Mittwoch, 23. Mai 2012

Glosse



In dem Möbelgeschäft meines Vertrauens konnte ich letztens voller Bewunderung eine bequeme Sitzvorrichtung betrachten, die ich dann nach einer halben des Stunde Zögerns und Musterns auch um wie in der Werbung angepriesene „fantastische 150  Euro“ erstand. Mir war davor ja noch gar nicht klar gewesen, wie sehr ich ihn überhaupt brauchte. Die Rede ist von meinem neuen Fernsehsessel.
Ich ließ ihn also um eine Pauschale von 25 Euro zu mir nach Hause transportieren, das sparte mir unnötige Mühe, zudem hatte ich noch das Glück, dass mein Sessel als einziges Stück an diesem Tag ausgeliefert wurde und ich es so nach nur 2 Stunden in meinen vier Wänden nun ganz mein Eigen nennen durfte.

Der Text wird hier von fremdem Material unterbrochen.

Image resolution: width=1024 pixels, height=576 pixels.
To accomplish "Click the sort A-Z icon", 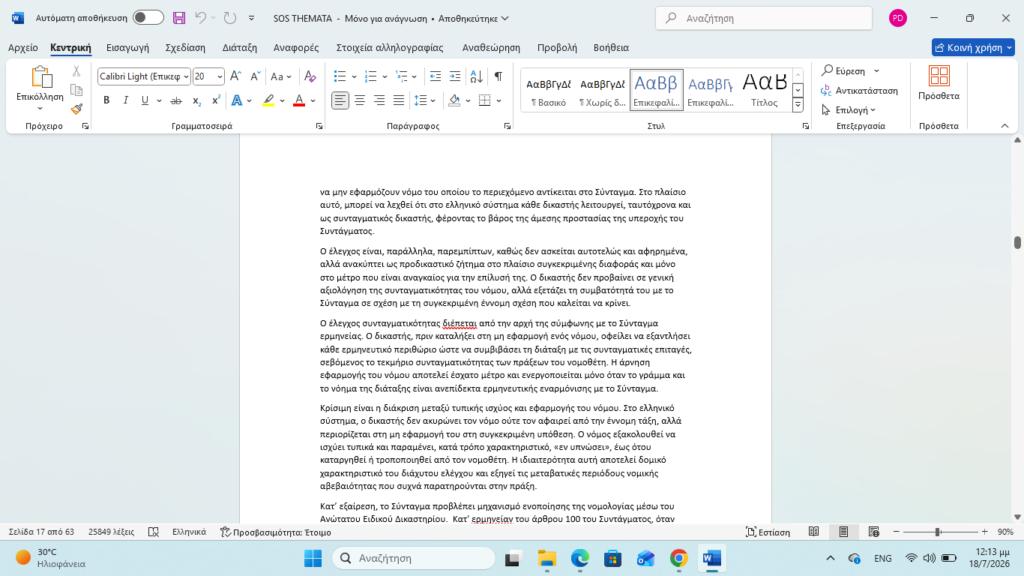I will (x=477, y=76).
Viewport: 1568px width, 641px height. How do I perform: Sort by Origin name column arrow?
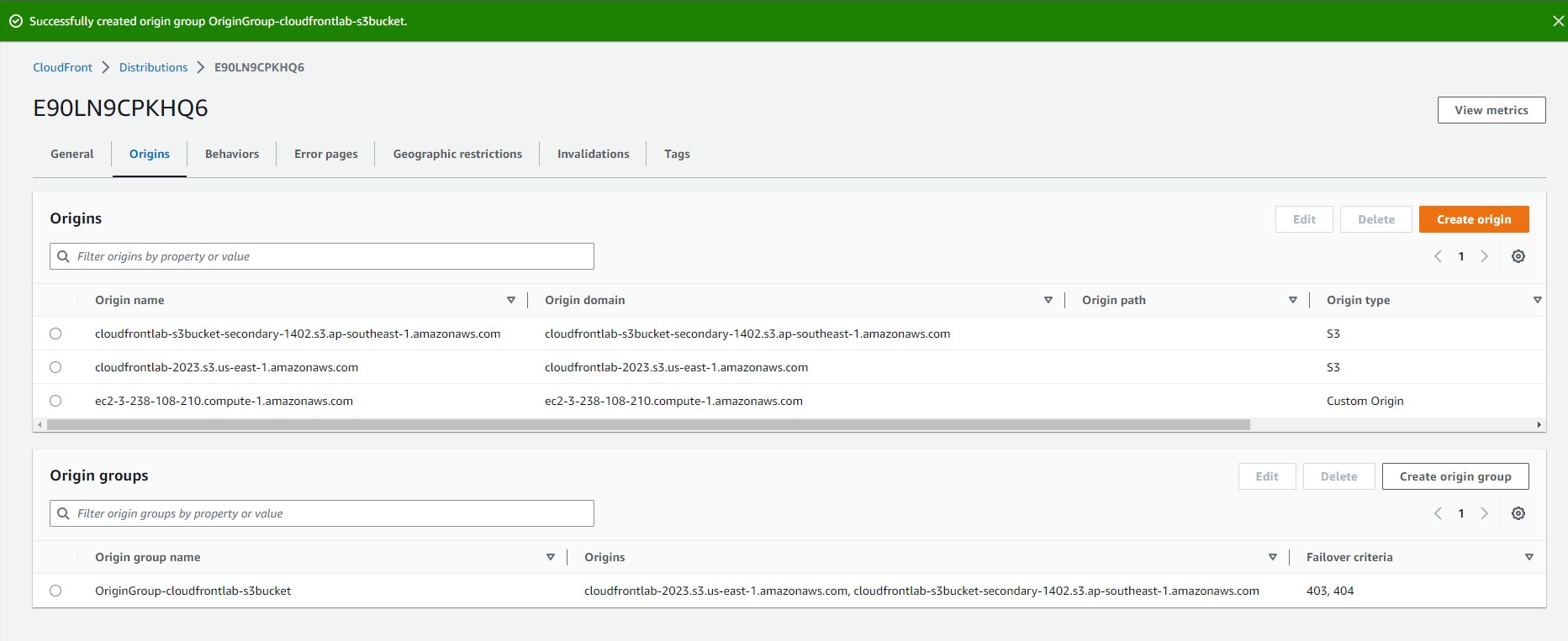pyautogui.click(x=510, y=300)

Langsam begann ich erst, die ganzen Vorteile dieses Goldstücks zu realisieren. Neben einer eingebauten Rückenmassagevorrichtung und einer kleinen ausklappbaren Fußablage befand sich noch eine Handyverwahrvorrichtung auf meinem bisher unbenutzten neuen Aufwertungsmöbelstück für mein verbleibendes Mobiliar. Das gute Stück konnte seine volle Wirkung erst entfalten, als es seinen Platz zwischen meinem ausgestopften russischen Tanzbären und meinem Holztisch aus Teek fand.

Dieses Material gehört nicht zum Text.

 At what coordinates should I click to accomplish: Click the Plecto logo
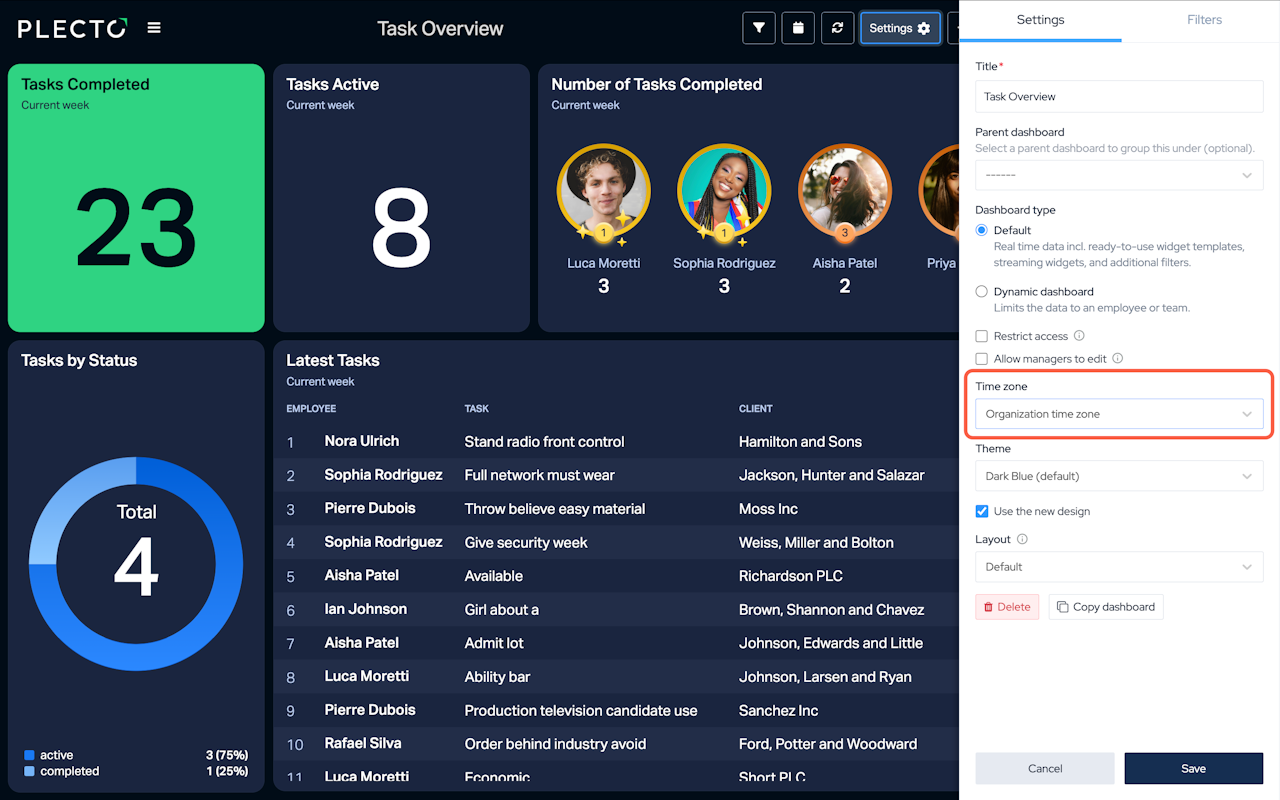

Sogleich testete ich mein neu erworbenes Luxusgut und kam zum Schluss, dass das Stück auch international sei: der Überzugsstoff aus Bangladesch, dieser wiederum aus amerikanischer Baumwolle, mit Plastikgewinden aus Taiwan, dem inneren Eisenrahmen aus China und zusammengebaut in Österreich, denn der Sessel ist ja „made in Austria“. Verschiedenste Qualitätsprädikate zierten das Etikett, das tatsächlich immer noch an meinem neuen Schatz angeheftet war. Tief beeindruckt über all die bunten Bildchen musterte ich das Zettelchen noch ein letztes Mal, zog dann meine Schere aus der Schublade und schnitt die kleine Plastikschnur ab, sodass das Etikett herunterfiel. Schnell warf ich alles in meinen Mistkübel und widmete mich weiter der Philosophie über meinen neuen Sessel. Wie weich er sich anfühlte! Die erlesensten und flinksten Hände mussten ihn gefertigt haben, was natürlich auch zu erwarten war für den Preis, den ich dafür zu investieren hatte.

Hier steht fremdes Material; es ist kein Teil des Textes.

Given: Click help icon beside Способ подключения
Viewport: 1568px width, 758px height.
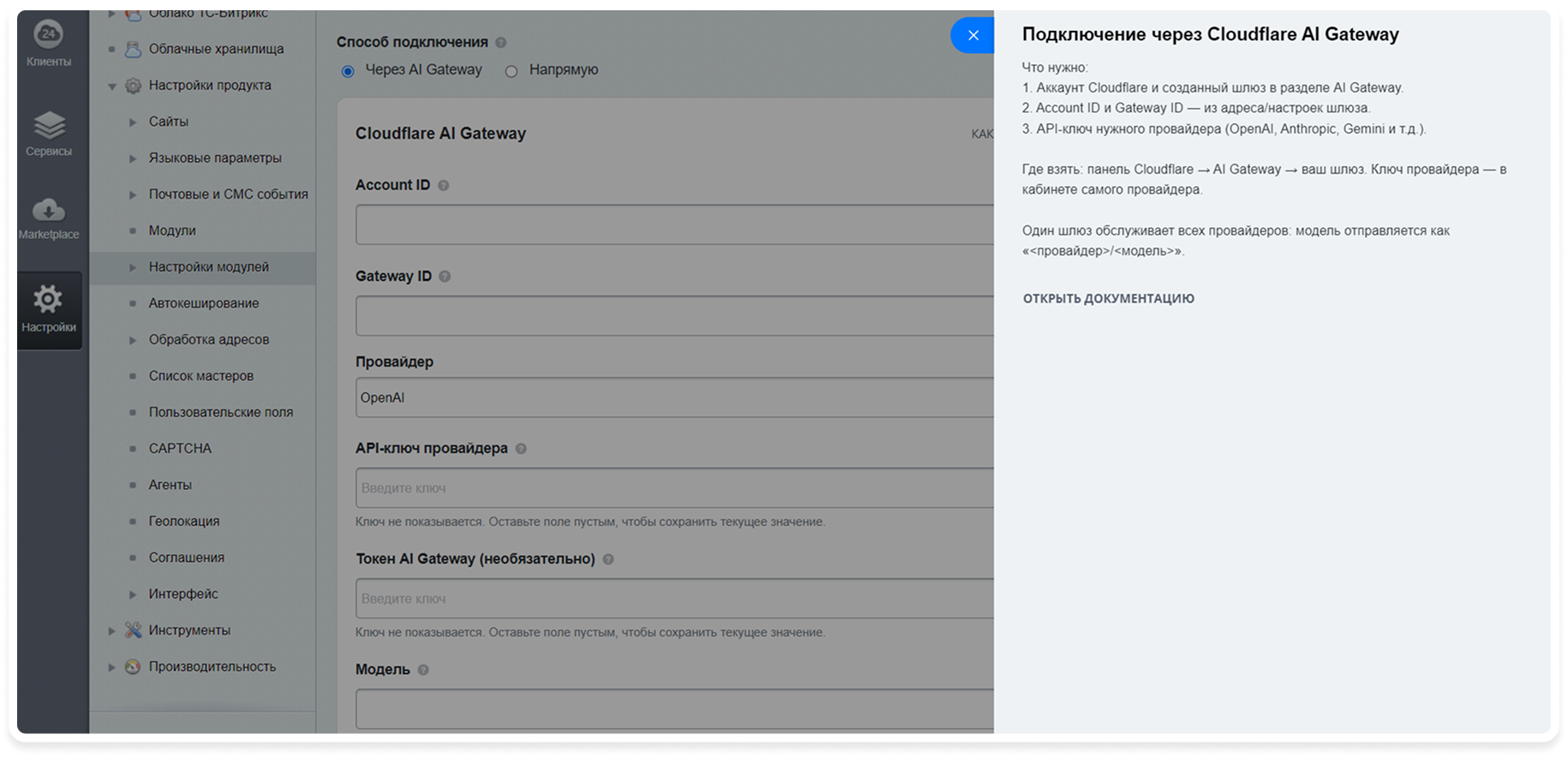Looking at the screenshot, I should [501, 43].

Stolz saß ich also da und sah mir die Nachrichten an. Ach, die armen Menschen in fernen Ländern, die haben wohl nicht so schöne Sessel wie wir hier in Österreich. Die Einsicht, als Einzelperson sowieso nicht helfen zu können brachte mich aber schnell dazu, von den Nachrichten auf ein fröhlicheres Programm zu wechseln, zumal die diversen Abendnachrichten sowieso alle die Tautologie verherrlichen, denn die angenehmen Seiten des Lebens werden ja nicht alle Tage genossen.